韓国、空の玄関口ともいえる仁川国際空港をかかえる仁川市に計画された500m越えの超高層タワー。計画当初は地上151階587mとアナウンスされたがた、後に102階、487mに変更された。しかしデベロッパーのやはり継続能力の問題があり2014年に計画の失敗が宣言された。

 

ジャカルタ:ジャカルタタワー

インドネシアのジャカルタに558mの高層タワーの計画があった。デベロッパーは地元の企業組合。しかしこの計画は1997年頃からあり、2009年にインドネシア開発当局と計画が合意したと伝えられたが、2017年現在でも計画は保留中のままになっている。
このタワーの計画当初はスハルト政権時だったが、その時にインドネシアでもっとも高いランドマークタワーを建設しようと考えタコとが発端らしい。
タワーはオフィス・モール・アミューズメント施設等のコンプレックスタイプとなることが想定されているらしく、建設用地としても広大な土地が設定されていた。
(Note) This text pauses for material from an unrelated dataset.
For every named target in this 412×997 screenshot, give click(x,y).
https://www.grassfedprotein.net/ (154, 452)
未だに(2017年現在)正式な計画中止がアナウンスされていならしいが、ほぼ無いようなものでしょ。

 

ブルジュ・ムバラク・アル=カビール

クェートのスビヤで計画された250階、1001mという超々高層ビル。マディナ・アル=ハリールという都市再開発計画の中に組み込まれた高層ビルの名称で、クウェートの元の首長の名前にちなんでいる。2005年には計画はアナウンスされており、完成イメージは2006年に公開されている。2009年頃には2016年完成予定と言われていた。しかし2014年には計画は中断、再編されることになった。